Anemia occurs when the body has insufficient red blood cells. Since one function of red blood cells is to carry energy-supplying oxygen throughout the body, individuals with anemia may experience fatigue and lethargy. Other symptoms of anemia include headache, pale skin, decreased appetite, irritability and weakness. Iron deficiency anemia is caused by insufficient iron, so it's important to consume iron-rich foods daily.
Foods of Animal Origin
Foods of animal origin contain a form of iron called heme iron. Heme iron is more easily absorbed by the body than nonheme iron. Beef liver, clams, eggs, fish, oysters, chicken liver, sardines, turkey, beef, shrimp, mussels and pork are all sources of heme iron.
Fruits and Vegetables
Many fruits and vegetables are sources of dietary iron, but in the nonheme form. Dried fruits are better sources of iron per serving than fresh fruits. Prunes, prune juice, raisins and dried apricots are examples of iron-containing fruits. Spinach, kale, broccoli, mustard greens and collard greens are vegetable sources of iron.
Combining nonheme sources of iron with vitamin C-containing foods at meals and snacks increases the amount of iron absorbed.
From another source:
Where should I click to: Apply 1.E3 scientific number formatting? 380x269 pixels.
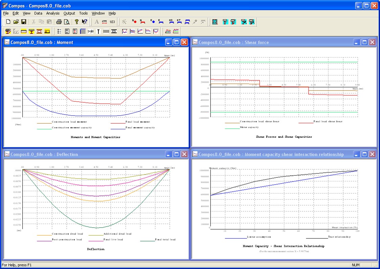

Vitamin C foods include oranges, orange juice, grapefruit, tomatoes, tomato juice, strawberries, Brussels sprouts, strawberries and green and red bell peppers.
Other Food Sources
Iron is also found in other foods, including beans, lentils, iron-fortified cereals, iron-fortified pasta, nuts and seeds, tofu and iron-fortified bread. The type of iron in these foods is also nonheme iron, so combining these foods with a food containing vitamin C or a food containing heme iron will help the body absorb the iron more effectively.